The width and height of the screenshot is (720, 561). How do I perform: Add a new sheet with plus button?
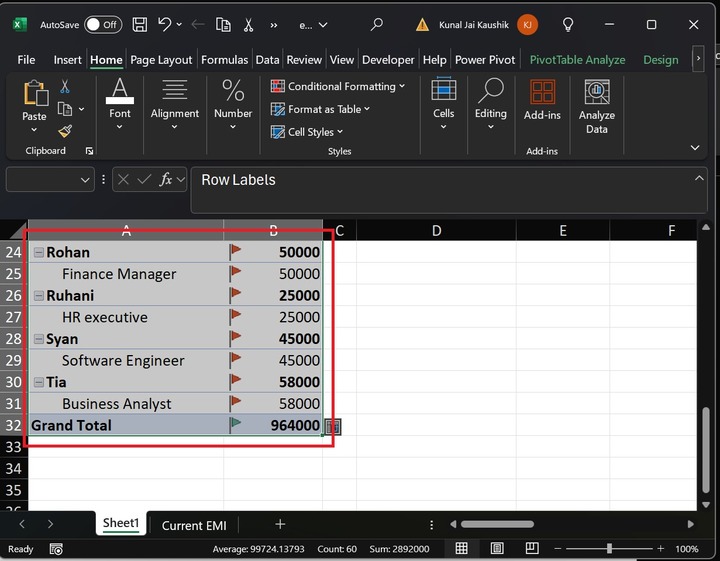[280, 524]
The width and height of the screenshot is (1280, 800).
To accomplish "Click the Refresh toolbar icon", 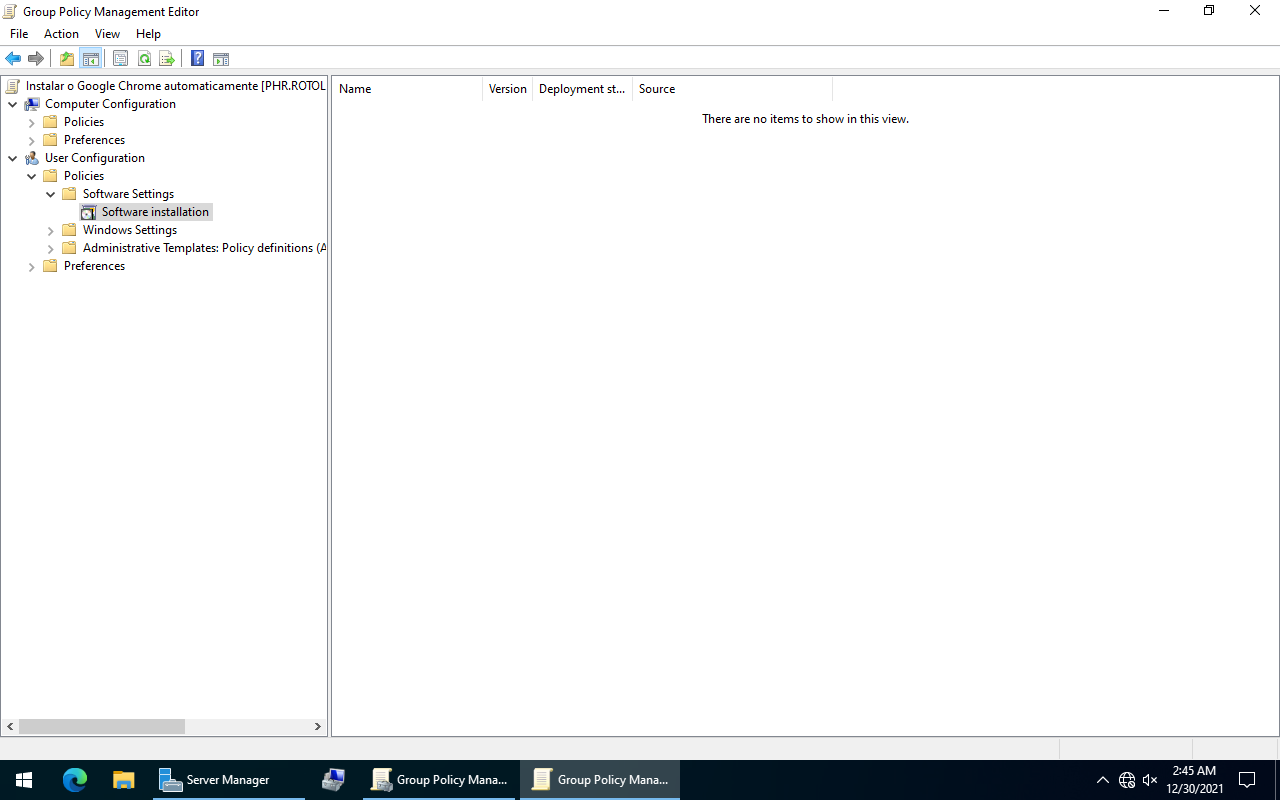I will point(144,59).
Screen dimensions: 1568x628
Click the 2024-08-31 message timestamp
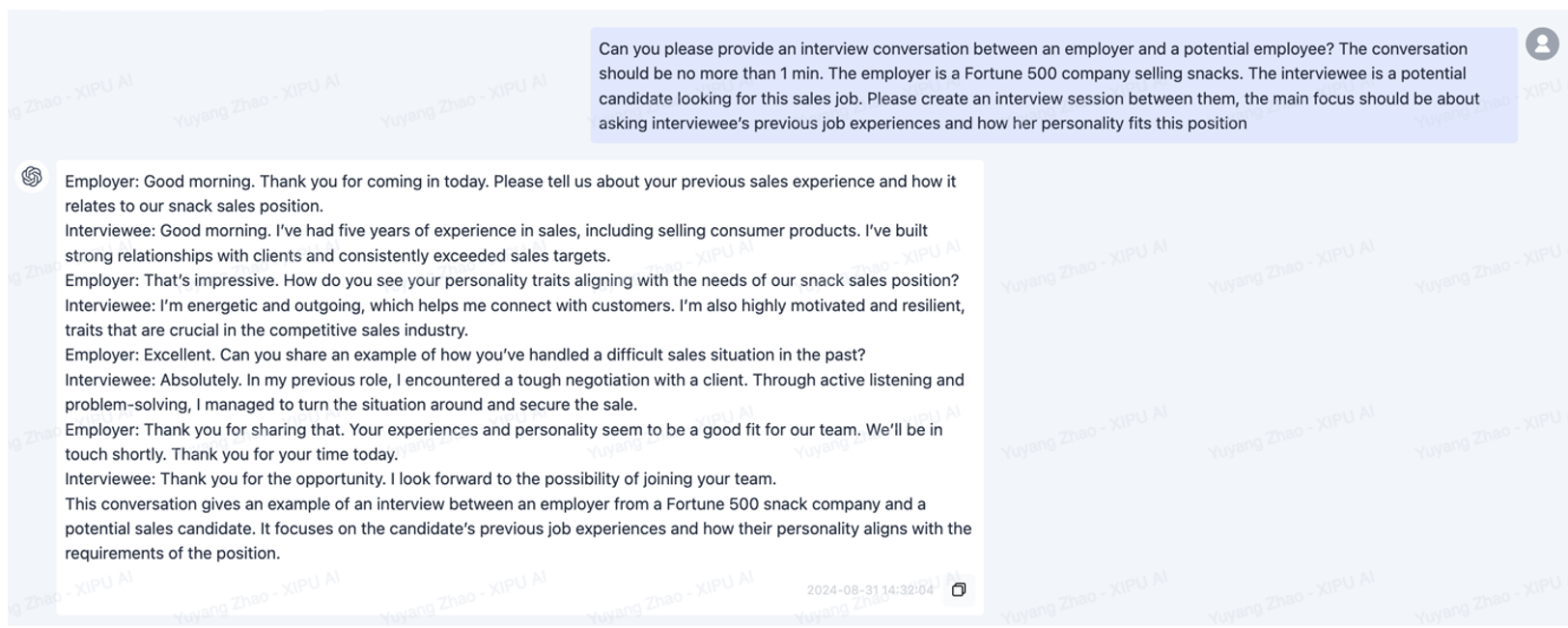[x=869, y=589]
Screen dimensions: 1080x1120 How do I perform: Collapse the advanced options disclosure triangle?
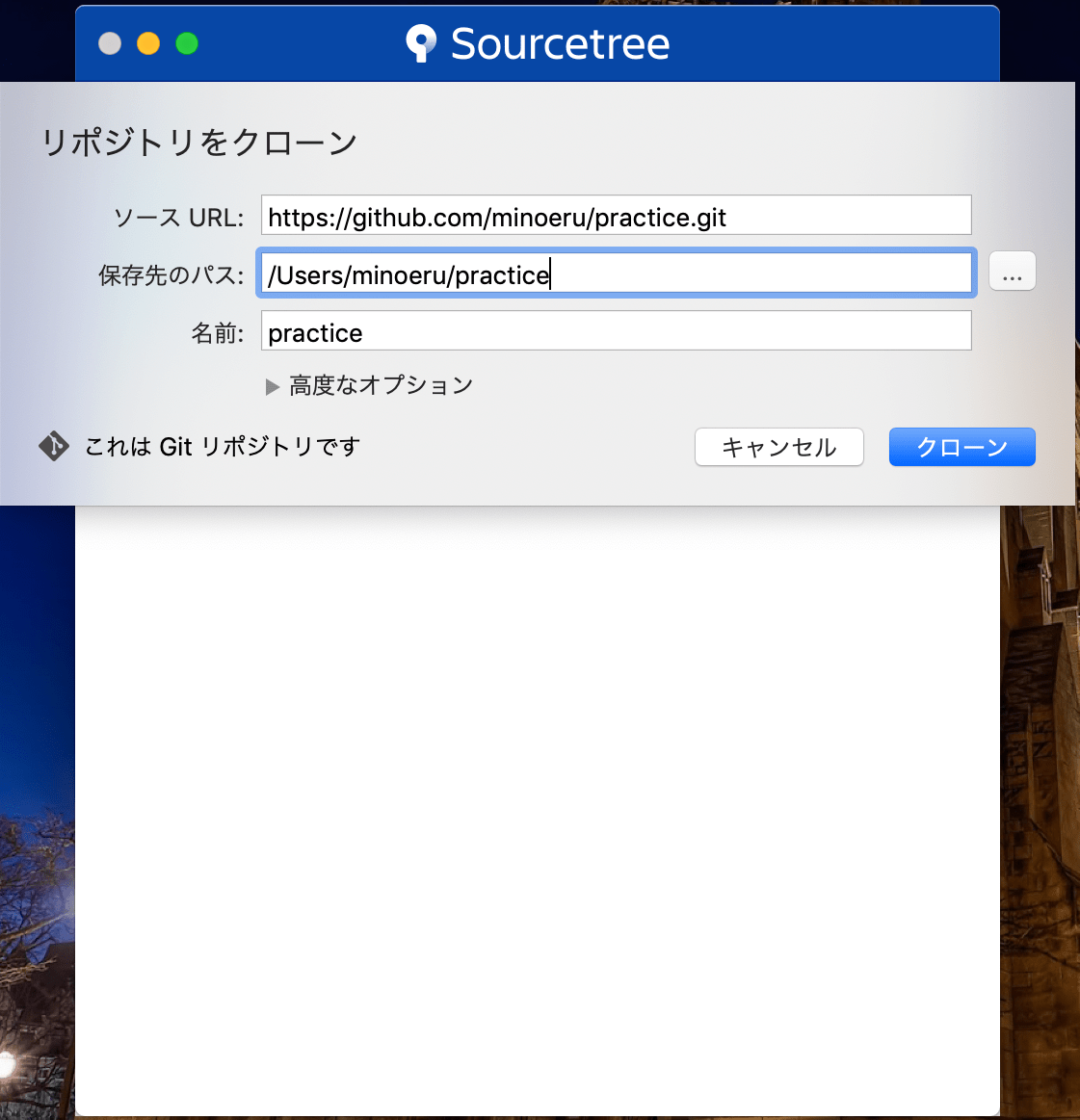pyautogui.click(x=271, y=385)
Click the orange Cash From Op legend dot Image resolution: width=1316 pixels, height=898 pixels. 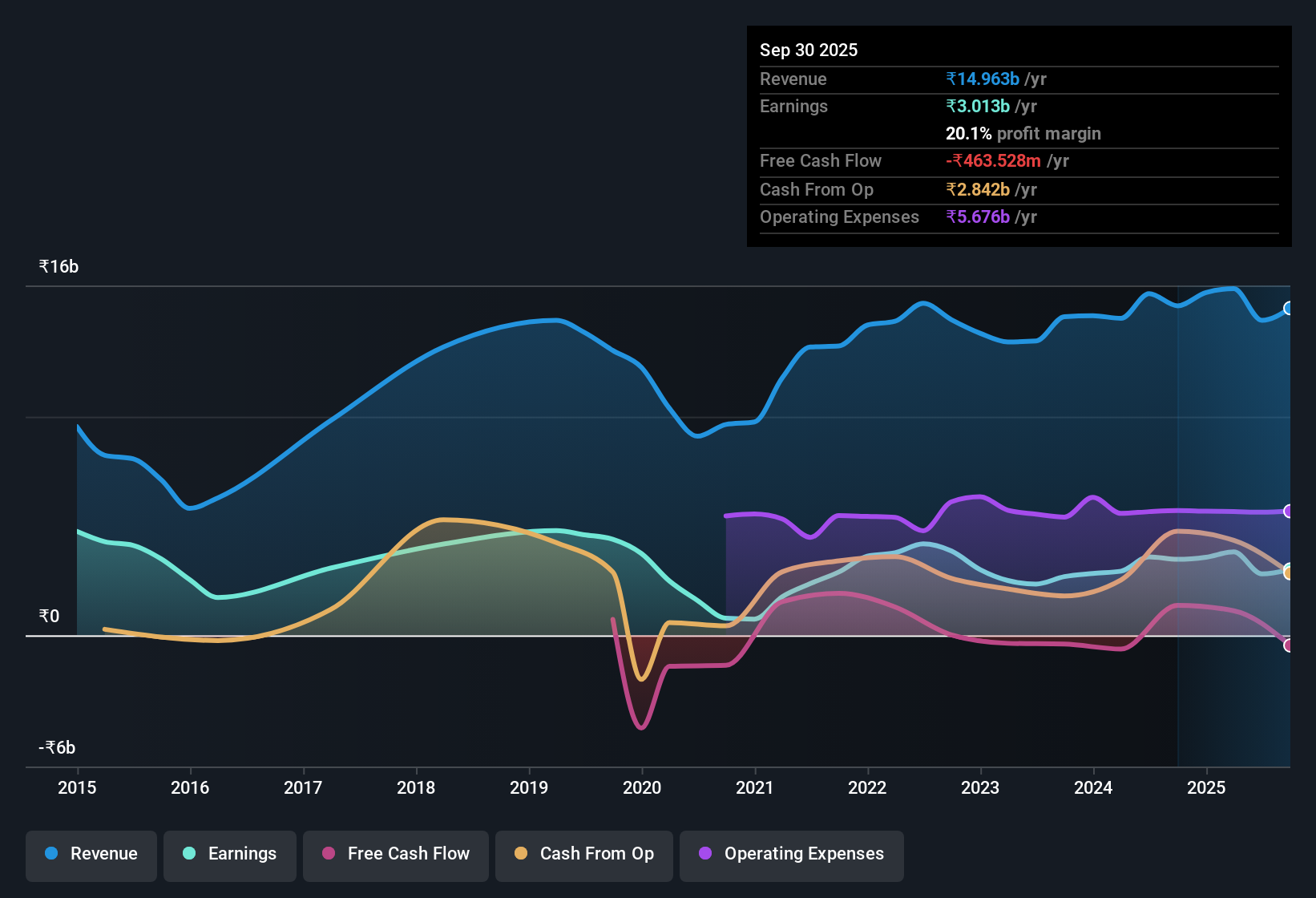point(521,854)
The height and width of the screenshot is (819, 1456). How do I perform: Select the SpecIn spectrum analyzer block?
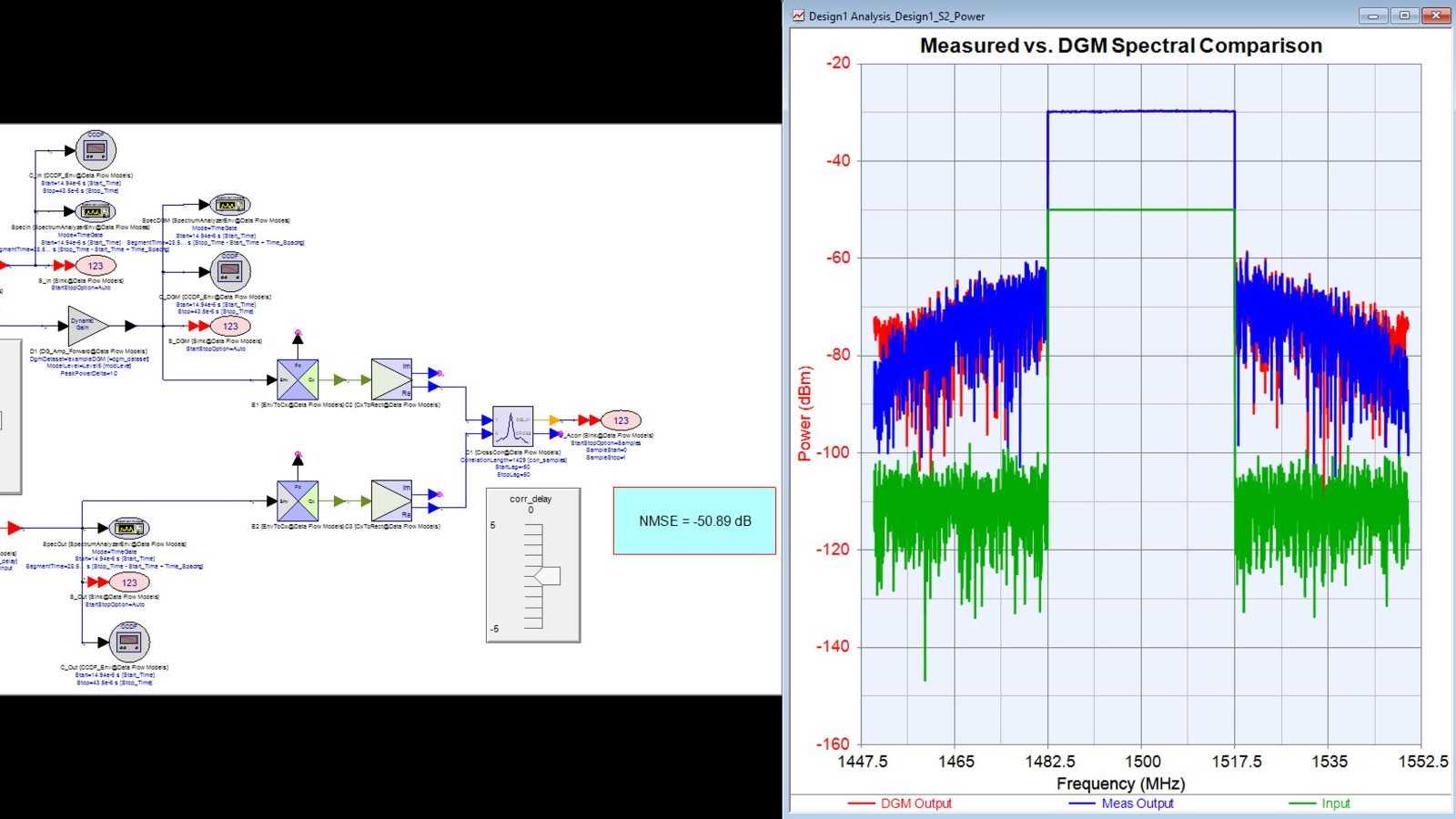pos(95,211)
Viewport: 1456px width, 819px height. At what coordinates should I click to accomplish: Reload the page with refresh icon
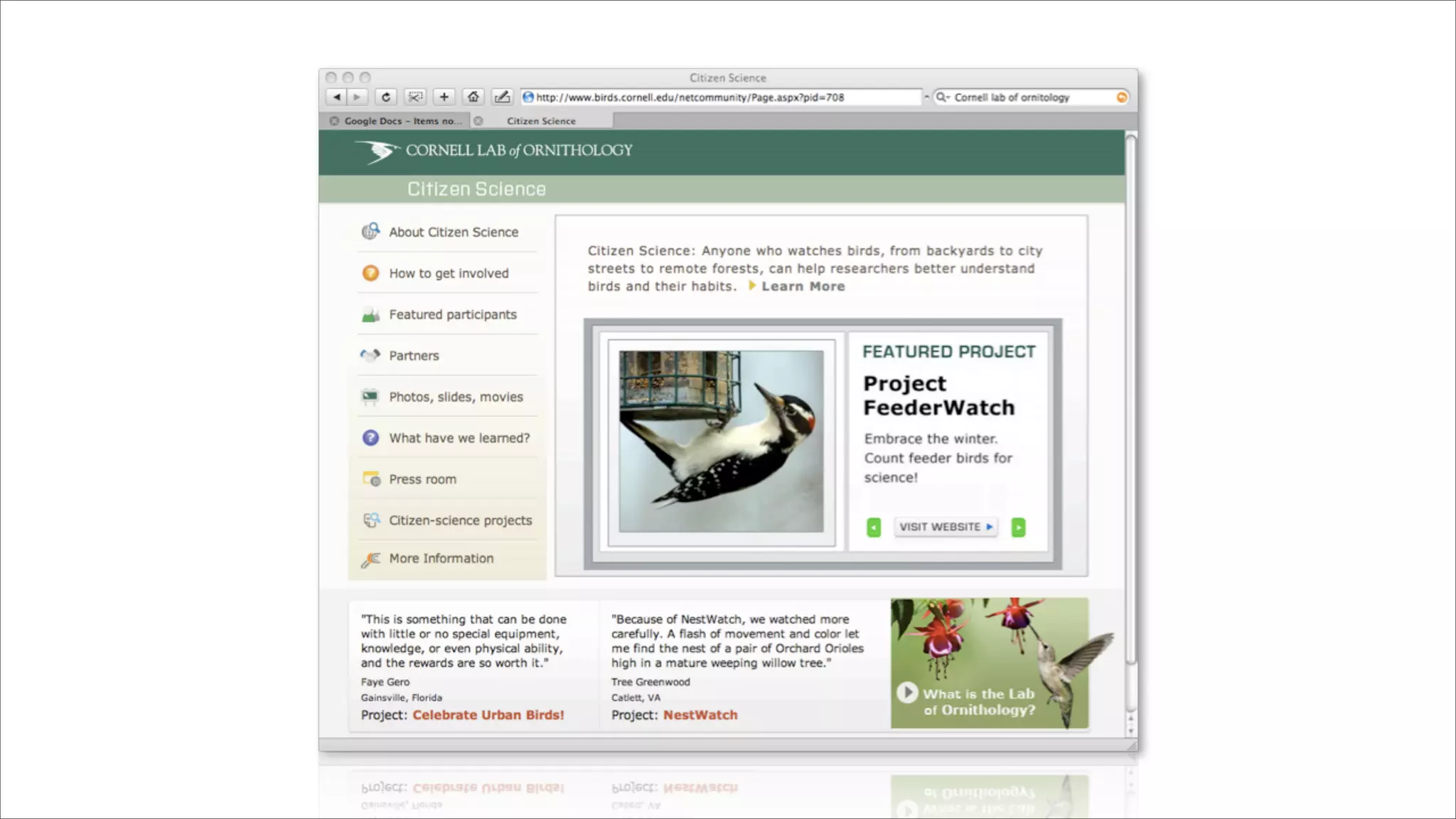point(385,97)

__________

What the exercise asks - Identify each line in the items above that contains the word "perform" with matching case, and copy those lines in full.

Written response -
The width and height of the screenshot is (720, 561). How do I perform: Add a new sheet with plus button?
Screen dimensions: 1080x1120 How do I perform: Collapse the advanced options disclosure triangle?
The height and width of the screenshot is (819, 1456). How do I perform: Select the SpecIn spectrum analyzer block?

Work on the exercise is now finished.